Monday, May 7, 2012
Tomato Longings - May food of the month
Here's what I wrote for Trinity's newsletter this month:
I don’t know about you, but once the tomato plants are ready to go in the ground, I start salivating for a vine-ripened tomato. I have to keep reminding myself, though, that it’s usually sometime in July, or in cool summers even later, before I get one from my own Sonoma County garden. And it’s summer’s end before my picking basket feels the full weight of seasonal bounty.
When I looked in my freezer and cupboard a few days ago, I realized supplies were low from last summer’s preserving. This is the season when I sometimes turn to canned tomatoes; and we can assume that our hungry neighbors do, too.
So - May’s food of the month is CANNED TOMATOES & TOMATO SAUCE.
What’s in a can? Well, it’s sometimes hard to tell, but it is often true that the flavor of canned tomatoes is better than the out of season tomatoes on sale at this time of year. They have been bred to endure long bumpy trips and gassed into redness.
Did you know you can boost the flavor of canned whole tomatoes by roasting them, just as you would fresh? Drain a couple of 28 ounces cans, reserving the liquid for another use if you like. Put the tomatoes in a roasting pan and drizzle with olive oil. Roast at 375 degrees for 40 minutes or more, until they begin to darken and shrink some. These are great for soups, stews and sauces.
Reading the labels will tell us if the tomatoes inside the can were grown organically, and how much salt has been added: but it’s tricky to tell where the tomatoes were grown. Labels tell the country of origin, and where the distributor is located, but not where produce comes from. We can make a guess, though, because 94% of canned tomatoes from the USA are from California. Our own UC Davis leads the way in commercial tomato production research.
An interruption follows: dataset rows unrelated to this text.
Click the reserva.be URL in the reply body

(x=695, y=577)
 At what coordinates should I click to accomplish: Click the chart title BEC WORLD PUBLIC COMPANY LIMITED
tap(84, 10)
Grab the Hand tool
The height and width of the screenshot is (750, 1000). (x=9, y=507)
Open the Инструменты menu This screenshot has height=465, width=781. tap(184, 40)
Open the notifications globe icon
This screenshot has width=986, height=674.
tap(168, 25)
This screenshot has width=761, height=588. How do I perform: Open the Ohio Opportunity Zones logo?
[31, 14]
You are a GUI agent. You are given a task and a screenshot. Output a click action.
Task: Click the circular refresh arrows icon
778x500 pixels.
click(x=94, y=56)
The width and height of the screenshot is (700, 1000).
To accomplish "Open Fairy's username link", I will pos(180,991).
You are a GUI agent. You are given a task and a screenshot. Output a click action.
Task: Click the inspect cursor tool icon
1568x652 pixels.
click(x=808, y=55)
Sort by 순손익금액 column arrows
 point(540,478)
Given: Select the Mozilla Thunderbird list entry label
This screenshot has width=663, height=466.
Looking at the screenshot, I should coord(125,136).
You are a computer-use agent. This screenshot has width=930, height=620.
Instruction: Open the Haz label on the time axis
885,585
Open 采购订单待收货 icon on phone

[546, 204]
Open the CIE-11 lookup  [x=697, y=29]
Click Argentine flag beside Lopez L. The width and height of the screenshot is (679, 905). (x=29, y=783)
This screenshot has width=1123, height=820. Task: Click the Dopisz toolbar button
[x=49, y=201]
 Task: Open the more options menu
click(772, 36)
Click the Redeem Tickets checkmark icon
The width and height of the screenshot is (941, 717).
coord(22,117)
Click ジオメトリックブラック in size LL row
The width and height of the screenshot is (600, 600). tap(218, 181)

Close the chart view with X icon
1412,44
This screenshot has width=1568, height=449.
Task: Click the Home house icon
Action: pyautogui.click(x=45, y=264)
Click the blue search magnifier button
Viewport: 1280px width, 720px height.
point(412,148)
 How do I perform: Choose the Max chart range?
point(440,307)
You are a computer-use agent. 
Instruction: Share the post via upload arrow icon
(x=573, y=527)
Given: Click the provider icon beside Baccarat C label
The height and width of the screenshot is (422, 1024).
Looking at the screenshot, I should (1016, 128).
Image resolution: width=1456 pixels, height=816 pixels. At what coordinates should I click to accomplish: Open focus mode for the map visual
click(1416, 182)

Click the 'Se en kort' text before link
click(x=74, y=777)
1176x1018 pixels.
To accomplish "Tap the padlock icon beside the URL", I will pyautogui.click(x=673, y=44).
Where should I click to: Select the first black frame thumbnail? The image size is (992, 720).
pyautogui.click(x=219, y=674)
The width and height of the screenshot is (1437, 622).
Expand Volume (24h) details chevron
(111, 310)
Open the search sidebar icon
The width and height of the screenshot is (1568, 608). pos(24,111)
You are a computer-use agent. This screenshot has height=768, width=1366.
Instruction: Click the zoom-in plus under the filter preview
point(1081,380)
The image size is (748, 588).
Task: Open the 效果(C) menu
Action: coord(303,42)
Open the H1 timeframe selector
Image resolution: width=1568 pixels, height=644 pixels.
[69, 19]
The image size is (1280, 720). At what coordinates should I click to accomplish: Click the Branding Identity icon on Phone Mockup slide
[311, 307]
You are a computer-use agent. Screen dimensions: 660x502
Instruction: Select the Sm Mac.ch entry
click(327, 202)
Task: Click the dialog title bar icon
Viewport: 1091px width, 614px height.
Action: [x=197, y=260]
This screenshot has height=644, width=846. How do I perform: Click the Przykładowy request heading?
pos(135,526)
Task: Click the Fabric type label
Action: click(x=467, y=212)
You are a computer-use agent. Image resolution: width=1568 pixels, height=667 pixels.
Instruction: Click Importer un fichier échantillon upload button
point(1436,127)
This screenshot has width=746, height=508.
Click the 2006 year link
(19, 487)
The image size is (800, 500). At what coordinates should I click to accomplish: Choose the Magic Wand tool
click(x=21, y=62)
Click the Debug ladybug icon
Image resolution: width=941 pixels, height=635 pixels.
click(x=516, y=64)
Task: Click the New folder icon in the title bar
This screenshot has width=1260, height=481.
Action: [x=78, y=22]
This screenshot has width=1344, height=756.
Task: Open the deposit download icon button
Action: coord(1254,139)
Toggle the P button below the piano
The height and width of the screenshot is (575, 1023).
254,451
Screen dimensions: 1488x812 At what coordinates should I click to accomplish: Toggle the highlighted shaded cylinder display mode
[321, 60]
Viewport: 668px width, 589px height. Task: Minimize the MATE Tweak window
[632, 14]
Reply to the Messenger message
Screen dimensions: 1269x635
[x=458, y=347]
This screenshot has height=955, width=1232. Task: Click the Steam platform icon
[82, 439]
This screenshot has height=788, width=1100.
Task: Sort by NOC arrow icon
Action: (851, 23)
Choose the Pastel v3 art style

The other thing labels don’t reveal is how the workers who tended the tomatoes and picked them and got them into the can were treated and compensated. Some of the worst cases of abuse of agricultural workers in this country have occurred in tomato fields. Activists are working toward domestic standards for Fair Trade, to parallel those we have internationally for coffee, tea, cocoa, and other crops. Stay tuned.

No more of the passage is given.